Sermon Prep: Your Assumptions, and Your Audience’s

December 4, 2018 by Gavin Adams Articles, How To's

This is about removing assumptions in our preaching and sermon content, so ironically, we need to begin with a few assumptions. In your sermon prep, I assume your hope is to reach every person in your audience, connect them all to a new way of thinking, and lead them all to apply a new way of living. That’s the basic idea preaching, right? Provide true information that compels helpful application.

If we hope to lead everyone in the room to the truth of our message, we must start by connecting everyone in the room to us and our message. That’s not a simple task.

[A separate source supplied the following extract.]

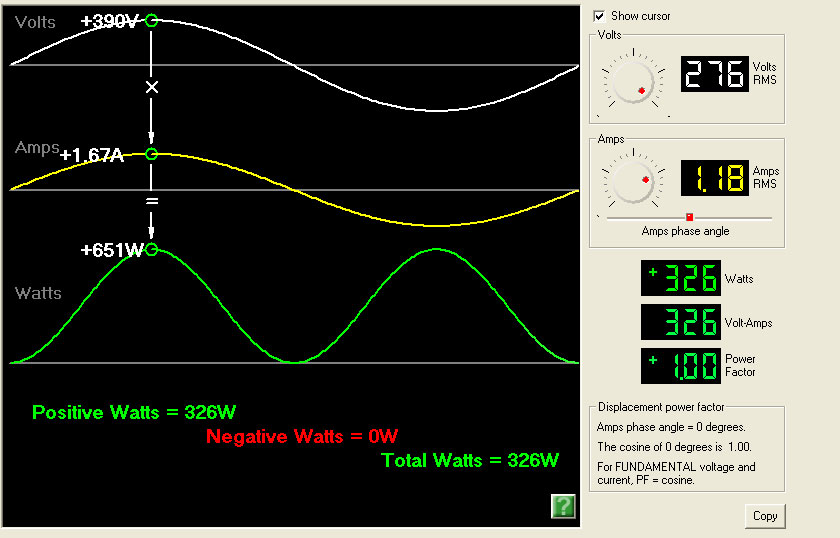Click the 1.00 Power Factor readout
This screenshot has height=538, width=840.
[681, 366]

For instance, if you only had an audience of one, developing a message that will accomplish your connecting goal would be relatively simple. To grasp where one person is in their faith, understanding of God and engagement in a Christian worldview is likely. Not necessarily easy, but certainly possible.

With an audience of 10, the task gets more complicated—potentially 10 times more complicated in fact. A larger audience brings a larger diversity of backgrounds, understandings, willingness to believe, and willingness to apply ideas or new truths.

Grow the audience to 100, or 1,000, or 10,000, and the task gets exponentially more complex.

In the face of this complexity, there is one preaching mistake I see more than any other:

Too many sermons are crafted around unshared faith assumptions.

We don’t do this on purpose. We certainly don’t aim to alienate anyone in the room. We don’t want to communicate in a way that forces a portion of our audience to disengage unnecessarily. But when we craft a sermon around assumptions, we have no choice but to lose a portion of the listening public.

Assumptions in a sermon are subtle:

  • “When we stand before God and give an account…”
  • “Our sin is separating us from God…”
  • “There is a God…”
  • “Jesus died and rose again…”

I know, this stuff is true! And these are truths we want our audience to embrace, but when we deliver a message with any of these Christian beliefs baked into the content, we leave behind those who don’t believe exactly what we hope they will one day believe.

Most commonly, I see these (and so many more assumptions) used as motivations to apply Scripture. “You should help serve the poor, because one day we’ll give an account to God…” Here’s the thing, most of these assumptions are probably accurate, but if an actual truth isn’t a shared truth, it’s a poor motivation from which to build an argument.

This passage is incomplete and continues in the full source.